The British FCA has just banned the crypto exchange Binance from trading regulated products such as derivatives and issued a warning to users of the platform. Now the world's largest crypto exchange, according to its own information, is apparently being targeted by authorities worldwide, because a corresponding institution in the Cayman Islands is now also investigating Binance. Is this just scaremongering - or is the coin provider really in for trouble?
Binance and the authorities
The Cayman Islands Monetary Authority (CIMA) is currently investigating Binance. It is said that the world's largest exchange is operating on the island without a licence. In an official statement, CIMA clarifies: Neither Binance nor any of its affiliated companies are authorised to offer such services in the country.
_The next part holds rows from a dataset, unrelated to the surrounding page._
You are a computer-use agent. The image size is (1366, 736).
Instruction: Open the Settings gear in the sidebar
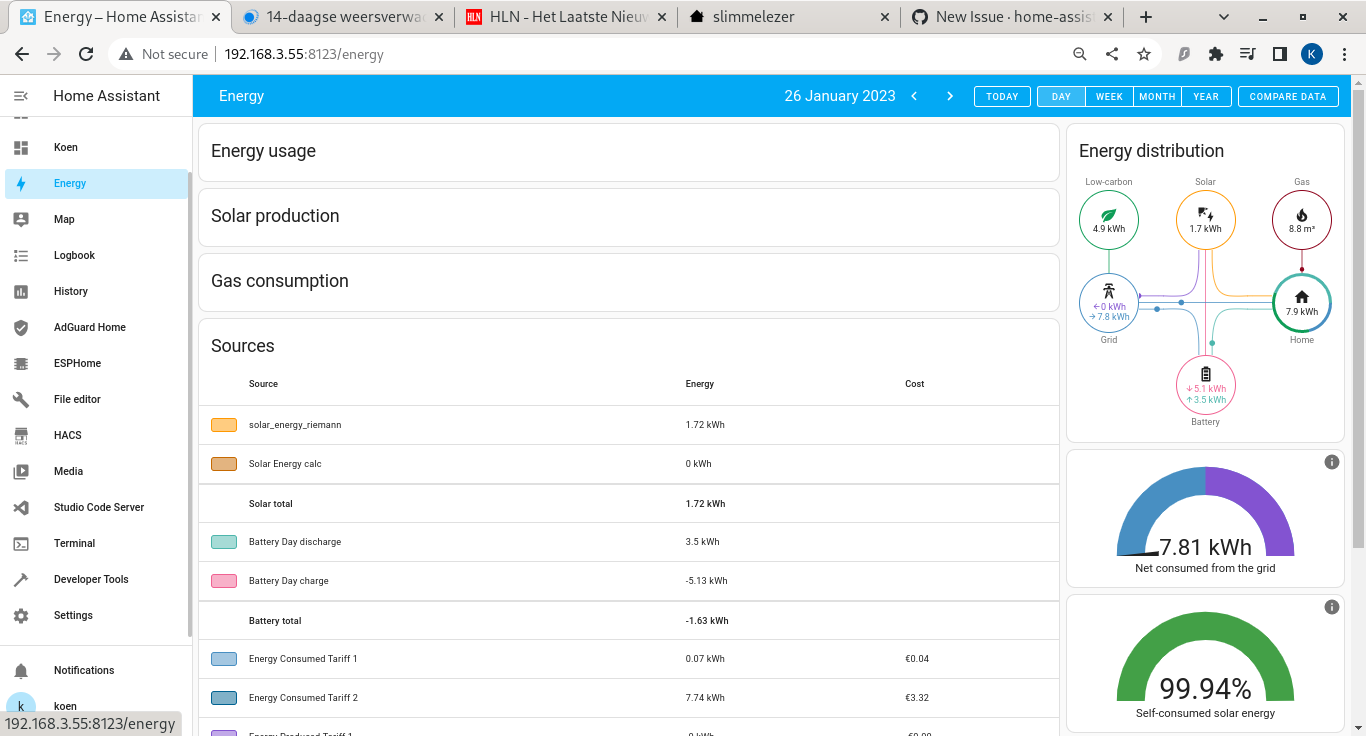pos(22,615)
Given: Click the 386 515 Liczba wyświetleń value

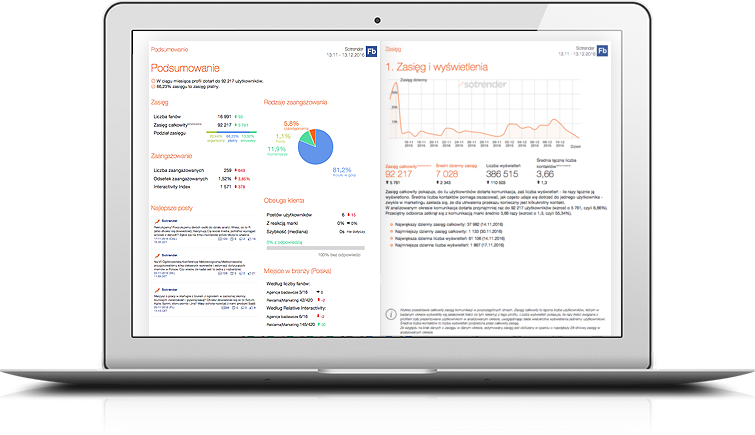Looking at the screenshot, I should tap(507, 173).
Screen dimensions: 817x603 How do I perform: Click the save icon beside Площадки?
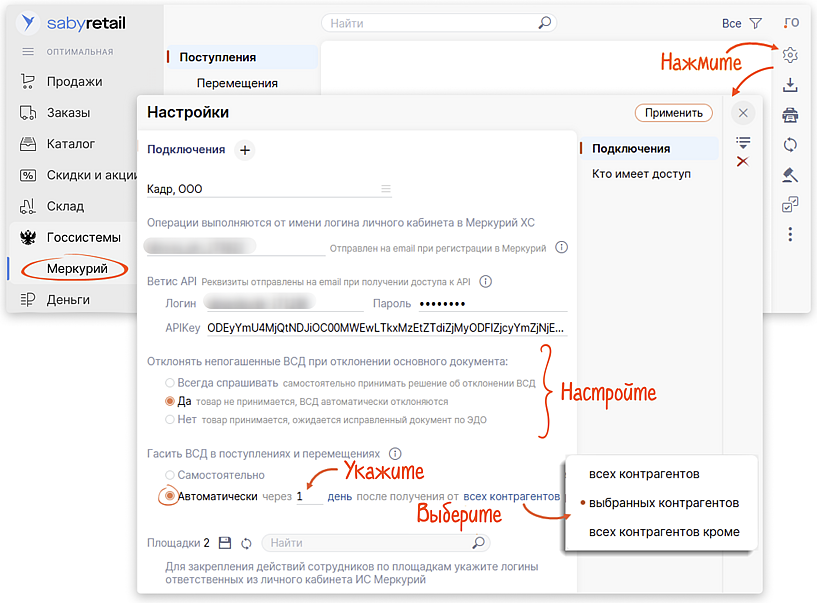point(225,543)
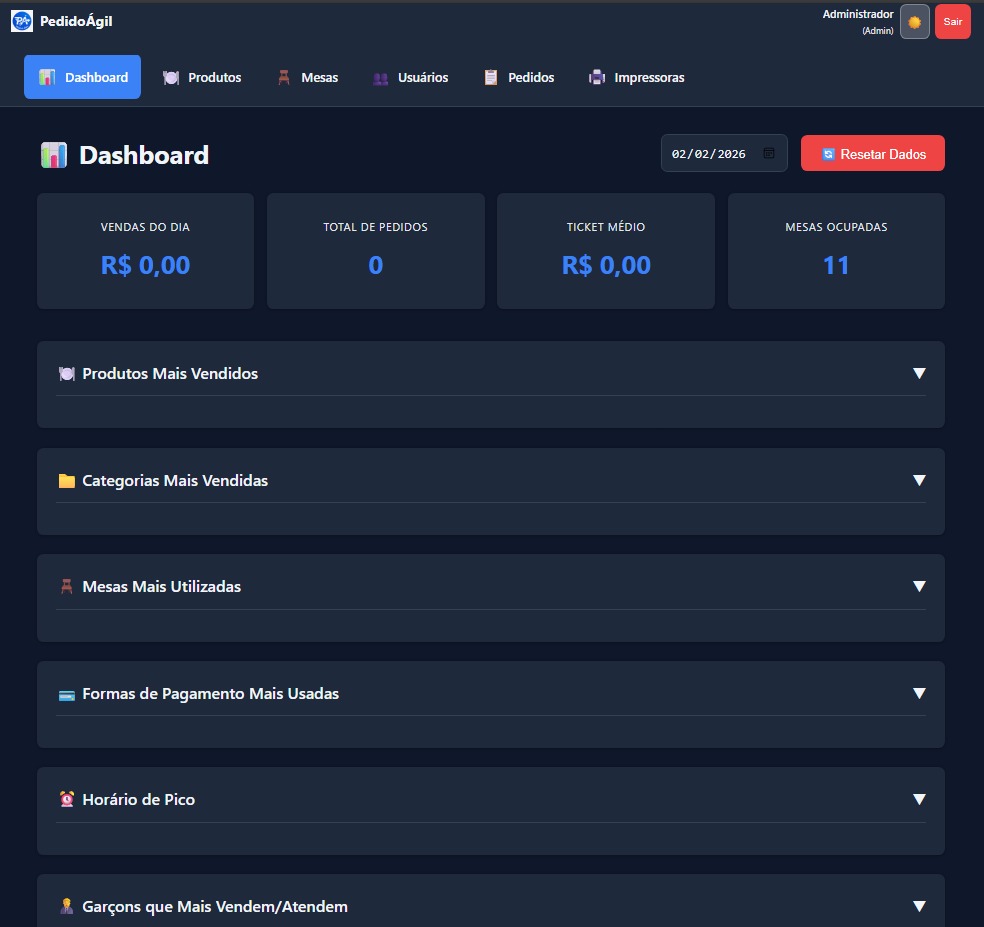The width and height of the screenshot is (984, 927).
Task: Select the Dashboard chart icon in navigation
Action: tap(48, 76)
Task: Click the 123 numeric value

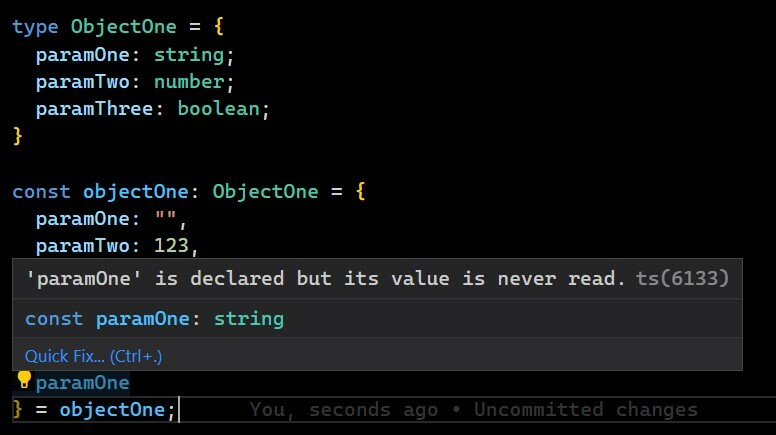Action: [x=171, y=246]
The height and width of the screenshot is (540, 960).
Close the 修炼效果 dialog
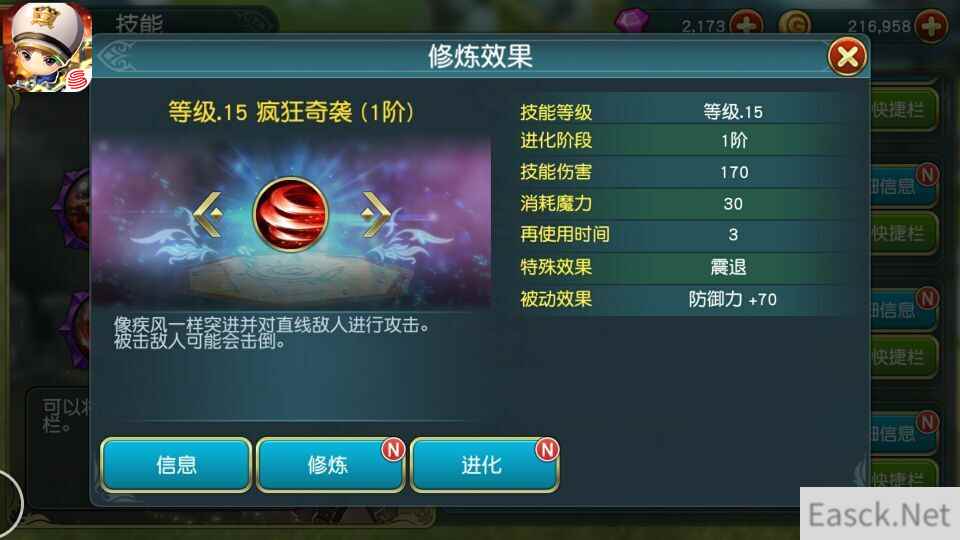847,57
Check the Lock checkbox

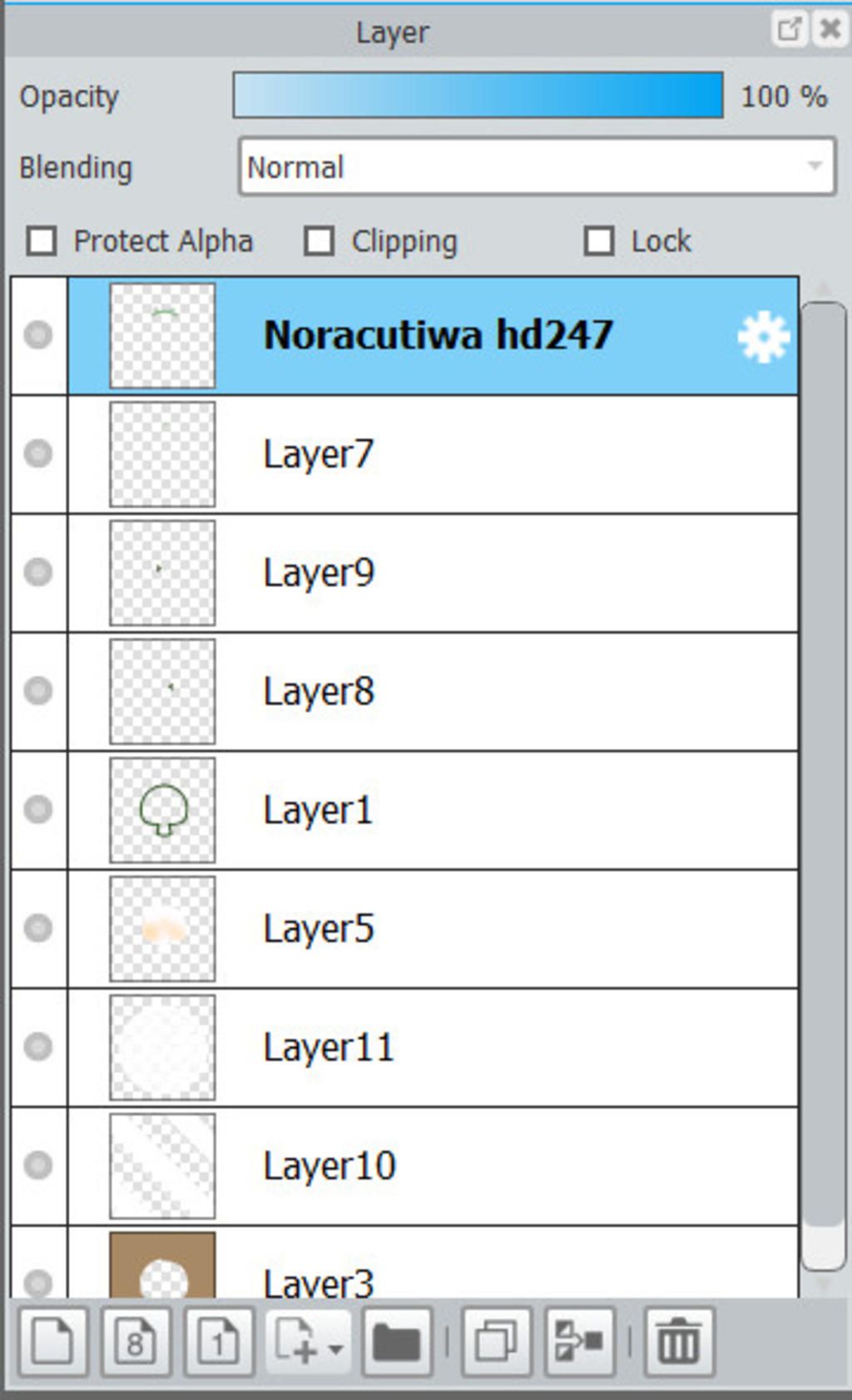[x=599, y=241]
The press release emphasises:
"The Authority is currently investigating whether Binance, Binance Group, Binance Holdings Limited or any other entity associated with this group of companies is conducting any activities in or from the Cayman Islands that may fall within the scope of the Authority's regulatory oversight."
However, Binance Group and Binance Holdings Limited were not registered, licensed, regulated or otherwise authorised by the Authority to operate a cryptocurrency exchange within the Cayman Islands, it said. According to the Regulator, any company incorporated or registered under the Cayman Islands Companies Act, 2020 that provides virtual asset services must be licensed (under the Virtual Asset Service Providers Act, VASPA).
Binance considers itself "decentralised"
A Binance spokesperson commented on the accusation, referring to the "decentralised" nature of the exchange. It is truly decentralised and therefore has no "physical" central office:
"Binance.com has always operated in a decentralised manner. Binance.com does not operate a cryptocurrency exchange from the Cayman Islands, as some media articles have previously erroneously reported."
"We do, however, have entities incorporated under Cayman Islands law that conduct activities that are permitted by law and are not related to the operation of crypto exchange trading activities. We will work with regulators to resolve any issues."
A few months ago, Binance had claimed that its headquarters were in Malta. However, according to local authorities, Binance is not registered there either. Time and again, the crypto exchange for coins such as Bitcoin, Ethereum (to buy at eToro) or Dogecoin has found itself in the media lately on the topic of regulation and licences, most recently in the UK as mentioned at the beginning: According to the Financial Conduct Authority (FCA), the British Binance offshoot Binance Markets Ltd "may no longer carry on any regulated activities without the prior written consent of the FCA with immediate effect".
For many, these are normal measures of a regulatory authority - but numerous media thought Binance was already finished due to the announcement. It turned out differently: the platform only suspended its operations for one day - after that, it went back to business as usual. It is quite possible that the same will happen on the Cayman Islands.